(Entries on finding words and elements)
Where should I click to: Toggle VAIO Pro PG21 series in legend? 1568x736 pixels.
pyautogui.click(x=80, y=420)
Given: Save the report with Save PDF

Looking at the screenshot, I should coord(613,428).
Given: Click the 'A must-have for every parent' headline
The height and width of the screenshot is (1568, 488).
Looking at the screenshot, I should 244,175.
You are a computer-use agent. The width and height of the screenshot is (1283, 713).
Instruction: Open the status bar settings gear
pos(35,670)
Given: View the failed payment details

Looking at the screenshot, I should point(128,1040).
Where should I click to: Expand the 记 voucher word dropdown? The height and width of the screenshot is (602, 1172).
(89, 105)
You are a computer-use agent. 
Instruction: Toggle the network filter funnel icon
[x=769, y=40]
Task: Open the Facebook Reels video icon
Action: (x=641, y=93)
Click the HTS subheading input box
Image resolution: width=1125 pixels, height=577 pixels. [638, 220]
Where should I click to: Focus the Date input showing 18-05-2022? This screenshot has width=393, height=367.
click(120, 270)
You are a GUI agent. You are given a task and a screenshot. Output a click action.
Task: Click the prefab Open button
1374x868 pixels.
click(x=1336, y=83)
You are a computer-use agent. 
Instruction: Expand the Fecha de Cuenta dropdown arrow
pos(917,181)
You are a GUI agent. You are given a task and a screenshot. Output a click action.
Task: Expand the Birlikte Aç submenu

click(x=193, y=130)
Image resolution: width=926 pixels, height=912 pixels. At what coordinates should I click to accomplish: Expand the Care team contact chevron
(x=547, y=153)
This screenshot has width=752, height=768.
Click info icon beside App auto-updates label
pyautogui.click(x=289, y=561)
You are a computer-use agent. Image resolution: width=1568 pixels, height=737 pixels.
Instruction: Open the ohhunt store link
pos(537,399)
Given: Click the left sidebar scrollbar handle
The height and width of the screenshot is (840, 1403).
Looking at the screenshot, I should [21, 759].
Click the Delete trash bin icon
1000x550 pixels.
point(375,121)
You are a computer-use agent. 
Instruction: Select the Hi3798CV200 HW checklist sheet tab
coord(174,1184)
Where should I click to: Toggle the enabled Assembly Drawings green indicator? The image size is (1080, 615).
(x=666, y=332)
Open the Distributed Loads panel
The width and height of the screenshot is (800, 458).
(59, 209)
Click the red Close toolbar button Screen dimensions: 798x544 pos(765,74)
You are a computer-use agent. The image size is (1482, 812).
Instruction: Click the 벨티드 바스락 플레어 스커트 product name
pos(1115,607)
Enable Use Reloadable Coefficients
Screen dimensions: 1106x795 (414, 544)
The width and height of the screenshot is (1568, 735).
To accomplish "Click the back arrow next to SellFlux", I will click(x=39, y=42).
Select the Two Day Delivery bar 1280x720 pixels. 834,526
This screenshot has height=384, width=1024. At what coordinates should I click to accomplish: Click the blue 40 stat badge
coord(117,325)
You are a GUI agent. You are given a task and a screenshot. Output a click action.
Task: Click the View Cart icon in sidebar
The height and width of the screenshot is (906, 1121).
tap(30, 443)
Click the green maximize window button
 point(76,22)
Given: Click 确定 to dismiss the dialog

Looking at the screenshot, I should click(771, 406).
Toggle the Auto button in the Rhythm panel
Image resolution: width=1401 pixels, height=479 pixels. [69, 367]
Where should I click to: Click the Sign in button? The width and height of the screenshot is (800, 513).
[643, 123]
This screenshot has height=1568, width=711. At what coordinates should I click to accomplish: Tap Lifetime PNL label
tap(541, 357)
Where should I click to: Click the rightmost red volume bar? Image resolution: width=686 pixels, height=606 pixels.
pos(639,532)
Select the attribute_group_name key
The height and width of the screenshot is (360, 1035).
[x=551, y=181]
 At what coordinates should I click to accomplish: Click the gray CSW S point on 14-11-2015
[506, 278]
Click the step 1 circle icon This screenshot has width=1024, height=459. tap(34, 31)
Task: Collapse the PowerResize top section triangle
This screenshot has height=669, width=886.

Set problem: Rewrite the data above as a Markdown table, from the line containing "Where should I click to: Click the Sign" through the end of the data. Use the columns Row and Line, number each line, and leave out blank lines.

Answer:
| Row | Line |
|---|---|
| 1 | Where should I click to: Click the Sign in button? The width and height of the screenshot is (800, 513). |
| 2 | [643, 123] |
| 3 | This screenshot has height=1568, width=711. At what coordinates should I click to accomplish: Tap Lifetime PNL label |
| 4 | tap(541, 357) |
| 5 | Where should I click to: Click the rightmost red volume bar? Image resolution: width=686 pixels, height=606 pixels. |
| 6 | pos(639,532) |
| 7 | Select the attribute_group_name key |
| 8 | The height and width of the screenshot is (360, 1035). |
| 9 | [x=551, y=181] |
| 10 |  At what coordinates should I click to accomplish: Click the gray CSW S point on 14-11-2015 |
| 11 | [506, 278] |
| 12 | Click the step 1 circle icon This screenshot has width=1024, height=459. tap(34, 31) |
| 13 | Task: Collapse the PowerResize top section triangle |
| 14 | This screenshot has height=669, width=886. |